__About this exercise__: From the line containing "Screen dimensions: 529x247" down to the last line of the material, output each line exactly as it appears, excluding pictures.

__Records supplied__:
----
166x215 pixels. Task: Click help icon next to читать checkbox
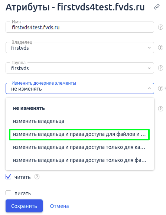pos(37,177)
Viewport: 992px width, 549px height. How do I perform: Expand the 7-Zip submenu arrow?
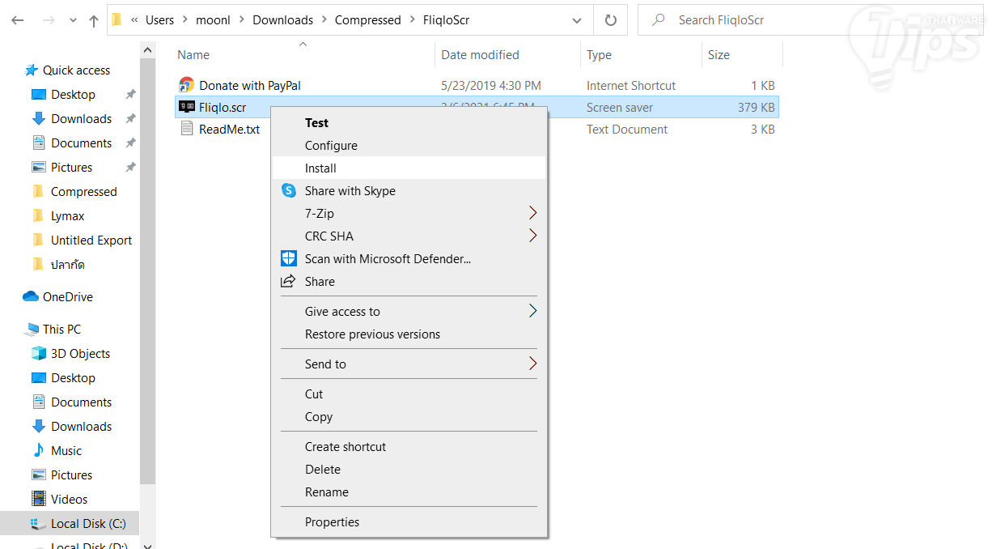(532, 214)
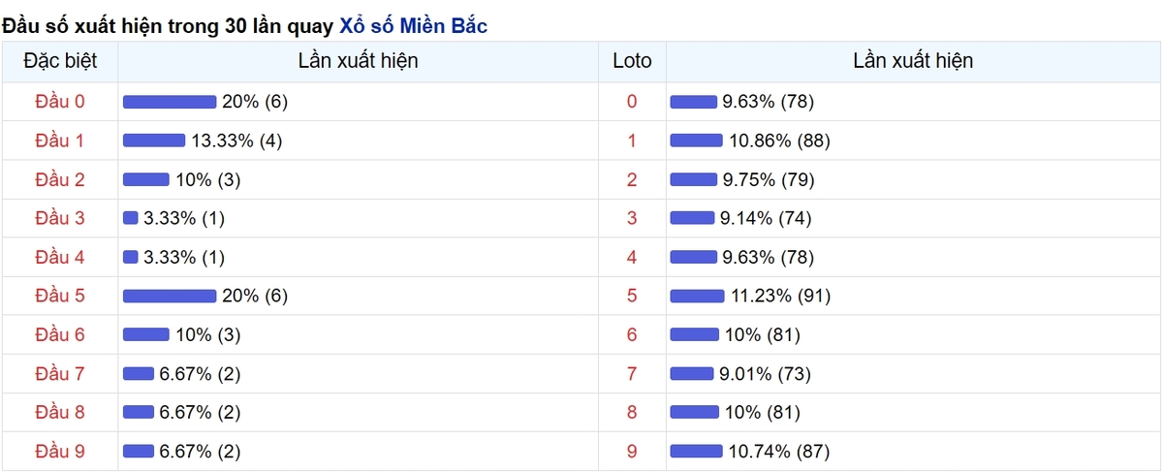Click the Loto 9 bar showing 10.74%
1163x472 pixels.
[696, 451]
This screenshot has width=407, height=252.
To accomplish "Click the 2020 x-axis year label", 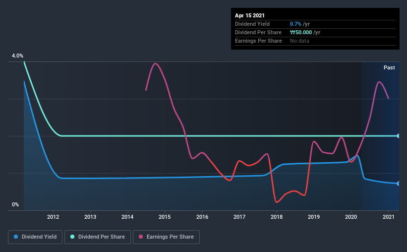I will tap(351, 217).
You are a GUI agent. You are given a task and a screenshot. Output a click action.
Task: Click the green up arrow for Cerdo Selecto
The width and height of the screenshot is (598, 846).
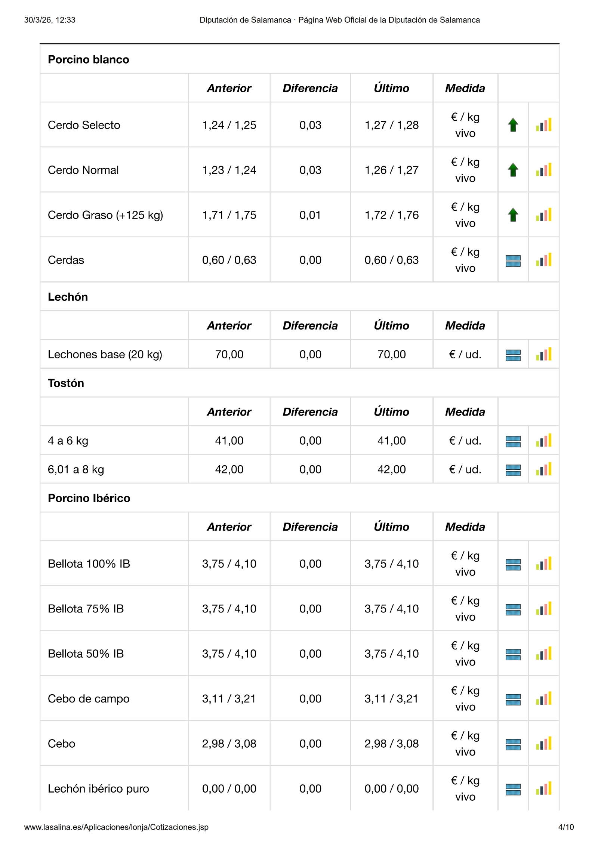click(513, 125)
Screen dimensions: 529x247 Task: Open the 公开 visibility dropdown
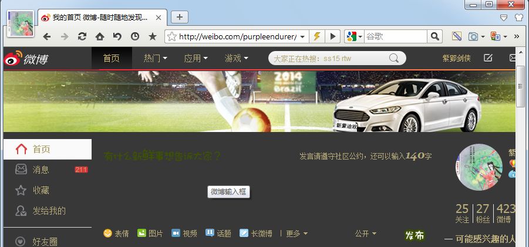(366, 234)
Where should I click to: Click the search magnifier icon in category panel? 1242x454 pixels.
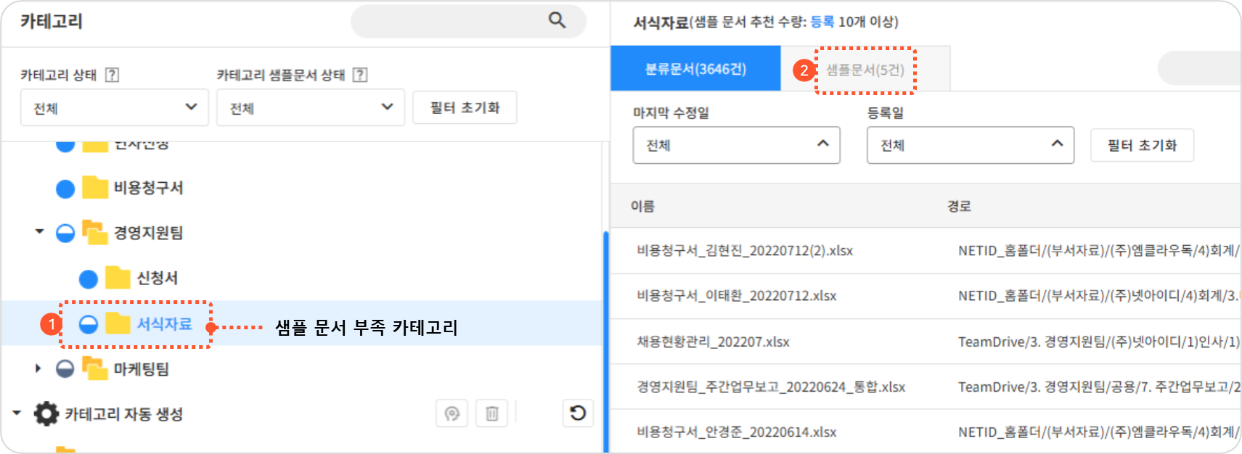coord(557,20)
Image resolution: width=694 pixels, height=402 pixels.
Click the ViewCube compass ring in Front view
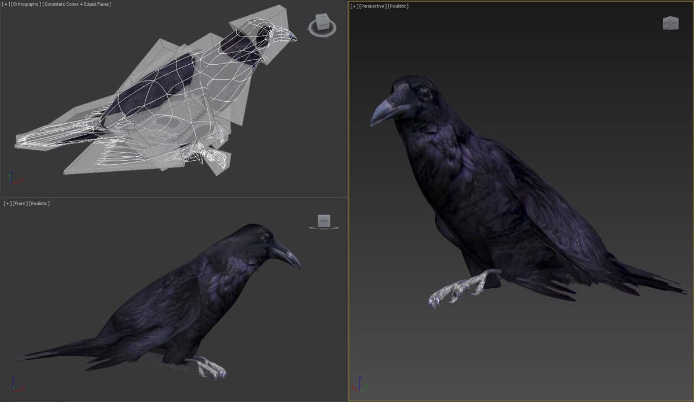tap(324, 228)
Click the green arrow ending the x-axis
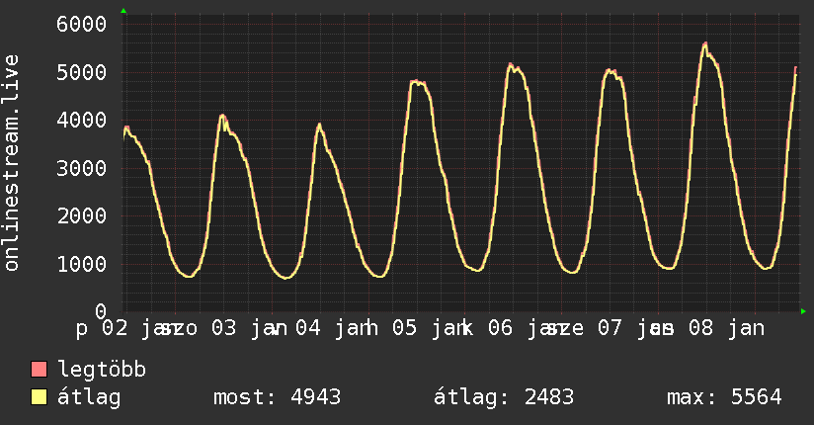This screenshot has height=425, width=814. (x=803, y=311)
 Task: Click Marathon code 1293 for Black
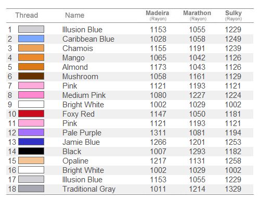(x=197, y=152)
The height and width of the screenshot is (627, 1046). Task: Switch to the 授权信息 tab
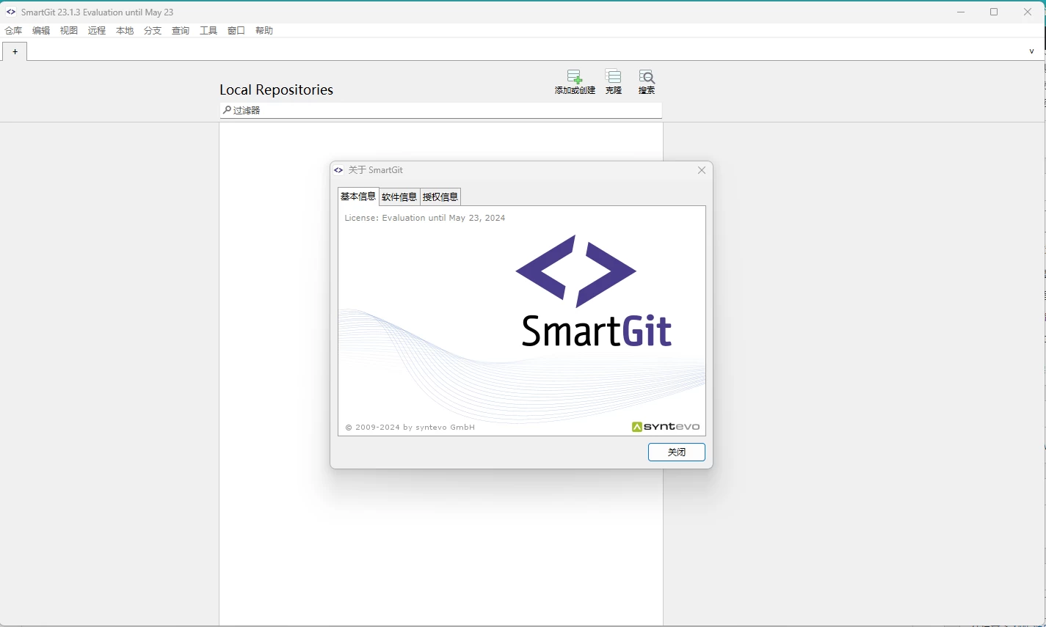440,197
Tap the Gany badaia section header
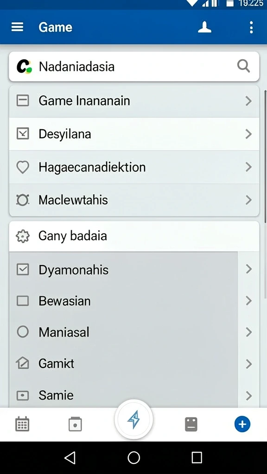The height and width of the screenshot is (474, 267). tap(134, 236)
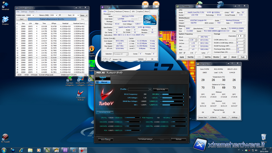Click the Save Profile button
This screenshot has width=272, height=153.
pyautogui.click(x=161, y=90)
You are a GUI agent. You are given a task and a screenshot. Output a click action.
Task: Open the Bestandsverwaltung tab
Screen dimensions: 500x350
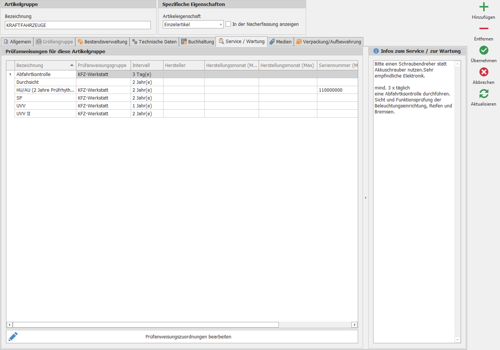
----
__Answer to this problem__:
Screen dimensions: 529x247 Task: Open the 公开 visibility dropdown
(366, 234)
Where should I click to: Click the search magnifier icon in category panel? 1242x454 pixels.
coord(557,20)
Image resolution: width=694 pixels, height=402 pixels.
Click the ViewCube compass ring in Front view
tap(324, 228)
Click the green arrow ending the x-axis
This screenshot has height=425, width=814. (x=803, y=311)
 Task: Click Marathon code 1293 for Black
(x=197, y=152)
The height and width of the screenshot is (627, 1046). Task: Switch to the 授权信息 tab
440,197
Tap the Gany badaia section header
The height and width of the screenshot is (474, 267). tap(134, 236)
Click the Save Profile button
This screenshot has width=272, height=153.
pyautogui.click(x=161, y=90)
You are a GUI agent. You are given a task and a screenshot. Output a click action.
Task: Open the Bestandsverwaltung tab
Screen dimensions: 500x350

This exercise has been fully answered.